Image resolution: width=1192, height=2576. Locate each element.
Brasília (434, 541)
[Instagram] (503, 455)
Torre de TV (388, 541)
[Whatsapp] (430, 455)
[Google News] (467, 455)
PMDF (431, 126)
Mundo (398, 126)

## [ASSIGNED TASK]
The entries above must be output exactly, with every line preserved.

## [THE COMPLETED TASK]
Image resolution: width=1192, height=2576. Locate each element.
Brasília (434, 541)
[Instagram] (503, 455)
Torre de TV (388, 541)
[Whatsapp] (430, 455)
[Google News] (467, 455)
PMDF (431, 126)
Mundo (398, 126)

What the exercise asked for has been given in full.